Raines, who had two years left on his contract with the Expos, said he agreed to a three-year, $10.5 million contract with the White Sox.
The Expos traded Raines, minor-league pitcher Jeff Carter and a minor-league player to be named for outfielder Ivan Calderon and pitcher Barry Jones.
After the 1990 season, Raines, 31, told the Expos he wanted to be traded. One of the reasons was to get to a team that has a stadium with natural grass.
"This is a chance to get off the [artificial] turf and possibly extend my career a few years," he said.
As a player with 10 years in the major leagues and at least five with his current team, Raines had to approve any trade that involved him.

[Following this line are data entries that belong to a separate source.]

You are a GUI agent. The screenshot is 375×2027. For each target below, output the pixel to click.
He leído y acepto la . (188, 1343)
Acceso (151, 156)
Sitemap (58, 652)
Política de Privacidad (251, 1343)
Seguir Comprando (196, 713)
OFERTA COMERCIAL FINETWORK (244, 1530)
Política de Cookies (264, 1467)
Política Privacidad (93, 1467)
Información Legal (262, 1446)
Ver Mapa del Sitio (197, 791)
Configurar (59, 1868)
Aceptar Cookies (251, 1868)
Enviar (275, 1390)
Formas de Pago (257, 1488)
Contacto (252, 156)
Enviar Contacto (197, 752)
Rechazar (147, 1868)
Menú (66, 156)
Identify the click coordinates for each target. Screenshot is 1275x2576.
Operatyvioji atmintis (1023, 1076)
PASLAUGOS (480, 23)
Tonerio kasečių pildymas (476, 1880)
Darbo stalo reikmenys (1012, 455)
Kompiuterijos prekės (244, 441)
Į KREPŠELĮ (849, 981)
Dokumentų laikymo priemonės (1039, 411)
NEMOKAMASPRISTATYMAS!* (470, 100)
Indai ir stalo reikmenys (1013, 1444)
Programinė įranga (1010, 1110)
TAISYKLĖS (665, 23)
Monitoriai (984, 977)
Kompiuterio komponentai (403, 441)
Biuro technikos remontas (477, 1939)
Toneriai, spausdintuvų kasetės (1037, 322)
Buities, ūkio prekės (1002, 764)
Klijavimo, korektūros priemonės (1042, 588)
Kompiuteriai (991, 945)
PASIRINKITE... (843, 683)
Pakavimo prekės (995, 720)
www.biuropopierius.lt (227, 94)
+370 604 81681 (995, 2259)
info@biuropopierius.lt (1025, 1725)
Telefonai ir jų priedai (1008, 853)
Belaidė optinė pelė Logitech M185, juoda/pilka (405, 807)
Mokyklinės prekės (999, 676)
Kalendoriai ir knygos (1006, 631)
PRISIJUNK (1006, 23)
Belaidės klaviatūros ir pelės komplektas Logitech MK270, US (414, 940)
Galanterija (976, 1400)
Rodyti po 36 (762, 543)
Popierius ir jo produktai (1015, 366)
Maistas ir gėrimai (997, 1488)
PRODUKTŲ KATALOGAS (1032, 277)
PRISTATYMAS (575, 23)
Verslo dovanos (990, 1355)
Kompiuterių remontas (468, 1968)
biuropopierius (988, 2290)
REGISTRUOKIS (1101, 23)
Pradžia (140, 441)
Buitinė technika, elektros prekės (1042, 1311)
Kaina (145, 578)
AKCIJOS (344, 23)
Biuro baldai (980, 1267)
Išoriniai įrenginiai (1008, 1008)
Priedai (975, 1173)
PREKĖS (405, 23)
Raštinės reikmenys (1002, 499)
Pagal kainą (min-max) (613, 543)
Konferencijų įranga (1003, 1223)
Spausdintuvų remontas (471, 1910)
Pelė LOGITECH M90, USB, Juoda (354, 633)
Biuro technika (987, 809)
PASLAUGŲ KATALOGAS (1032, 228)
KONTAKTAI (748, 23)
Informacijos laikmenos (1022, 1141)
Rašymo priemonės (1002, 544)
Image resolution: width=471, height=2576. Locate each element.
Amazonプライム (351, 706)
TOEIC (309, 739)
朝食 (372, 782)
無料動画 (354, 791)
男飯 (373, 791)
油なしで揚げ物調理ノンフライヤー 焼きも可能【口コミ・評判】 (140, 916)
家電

Until recently, Raines had insisted that he would go only to a National League team and had named the Cubs, the Mets, the Braves, the Padres and the Dodgers as teams he would play for.
But recently, it became more and more unlikely that any of those teams would be willing to trade for Raines, so he began leaning toward a move to the American League.
"Those teams pretty much set themselves with free agents," Raines said of the NL teams he had favored.
Raines called the White Sox "a young, exciting ballclub" and said he expects to bat leadoff. Chicago manager Jeff Torborg said earlier this month that he would bat Raines leadoff if the Sox could get him.
During the past few years, Raines has been shifted around the Expos' batting order.
Raines said he also is looking forward to an occasional stint as the designated hitter, giving him a chance to rest up for the rigors of playing leftfield.
Raines, a career .301 hitter, batted .287 last year, with 62 RBIs and 49 stolen bases.
Calderon, 28, hit .273 with 14 homers and 74 RBIs last season. His best year was in 1987, when he batted .293 with 28 home runs.
Jones, 27, was 11-4 with a 2.31 earned run average and one save last season. He was used as a setup man for Bobby Thigpen, who set a major-league record with 57 saves.
Raines said Montreal general manager Dave Dombrowski wished him well last night by telephone.